Today's argument was of course a category three and centred round the "that boy" end of things. The boy in question was Liam James, a mate of mine who'd been knocking around since year 9 and was indisputably my best friend. My mum historically is opposed to any friends I made at my secondary school between years 8 and 11 because they were a "corrupting influence" but privately I think the "corrupting" title probably belongs to me. Her opinion is largely based on what became affectionately known as the Cow Catastrophe of 1978 in which my friends and I broke into the school on the last day of year 11 and led a cow from a local urban farm up to the 6th form common room. We thought it would be funny, and indeed it was; it took three hours, five teachers, an angry farmer and a ramp to get the cow down. Unfortunately however, we were spotted by a local, reported to the school and told we wouldn't be allowed back next year. Mum moved us away shortly after.

I've never gone back to school to do my A levels and I have no doubt that's her greatest regret. As with many parents in our part of London, her utmost desire is to see me get a decent education, a good job and be able to move somewhere better. It is for that reason she resents me seeing Liam or anyone that she thinks stopped me finishing my education.
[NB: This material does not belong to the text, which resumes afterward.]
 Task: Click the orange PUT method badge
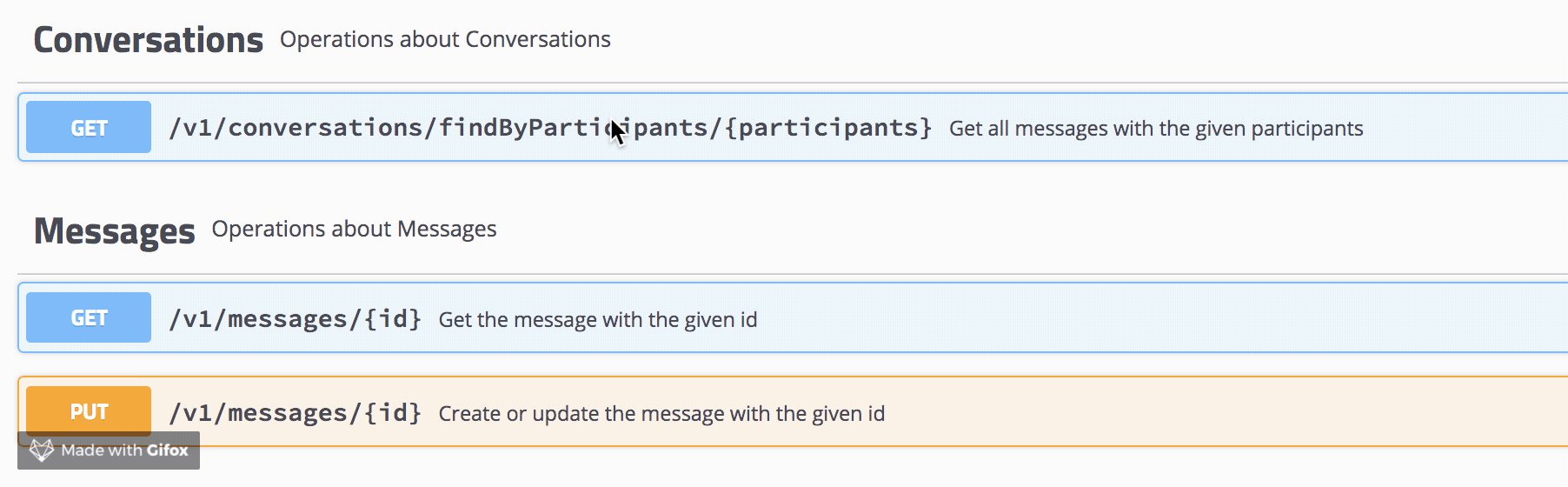coord(89,410)
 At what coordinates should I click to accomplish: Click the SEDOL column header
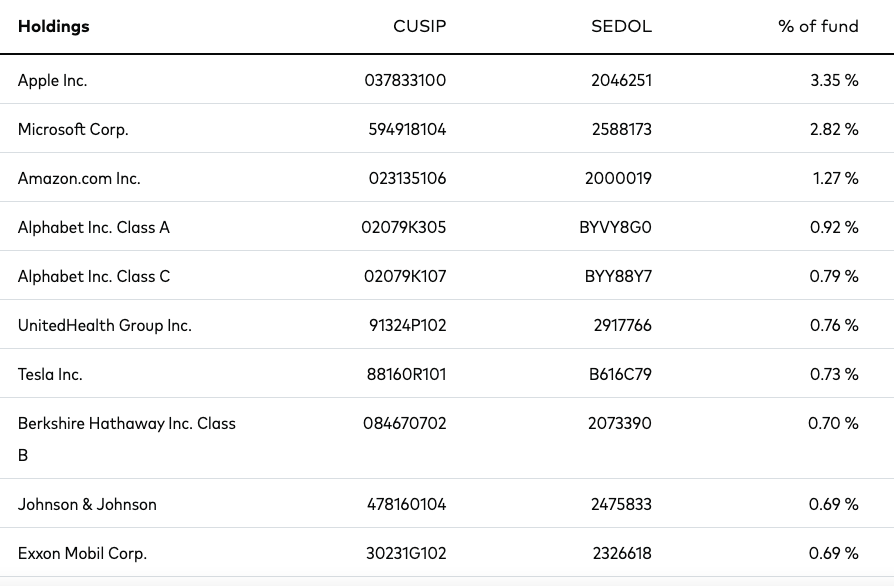[621, 26]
It wasn't them that held me back though. The truth of the matter is, I wasn't particularly interested in getting straight As or anything like that then and I'm not really now. It's not that I'm not smart; I passed the 11+ and went to grammar school, I'm just not interested in doing two more years of rote learning and pointless testing for a desk job. What I'd really like to do is write but as I'm constantly being reminded, there's no such thing as aspirational thinking in crumbling council houses in the arsehole of London. What there is, if you don't get your qualifications, is the factory or secretarial work.
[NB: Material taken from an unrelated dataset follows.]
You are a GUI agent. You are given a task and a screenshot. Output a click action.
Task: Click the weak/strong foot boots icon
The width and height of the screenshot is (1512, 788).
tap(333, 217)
By this point, I'd battled my way onto the underground and was sandwiched between someone's disproportionately big backpack and an armpit. As the train juddered to a start I thanked my lucky stars I was only going two stops. I distracted myself from the smell of the underarm and the hacking of a young woman's faintly consumptive cough by reading the adverts plastered above our heads. Apparently I could feed six goats in Kenya and travel to Calais for about the same price. Who knew? Growing bored, I studied those around me, quickly becoming fixated on the gentle movement of an old man's nose hair as he breathed in and out. It was captivating in a strange fashion and I couldn't look away until he purposefully cleared his throat. I smiled in apology and looked down, continuing my journey in that fashion, losing myself in thoughts of seeing Liam later. It was odd I supposed looking forward to meeting someone you had a purely platonic relationship with so much but I did. There'd never really been anything romantic about me and Liam, or in our minds at least. Of course there'd been rumours but none of them were true. We met when some older boys were shaking him down for his lunch money and I pulled him out of the mud. We'd been basically inseparable since, or until Mum moved us away anyway. Liam was a trouble magnet. If there was a fight, Liam would be at its centre. If there was a party that got a bit too out of control, you could count on Liam to be there. I do see my mum's point but he never really asked for any of that. Smiley, cheeky and charming, people were drawn to him and I suppose trouble was too. There was never a dull moment with Liam about.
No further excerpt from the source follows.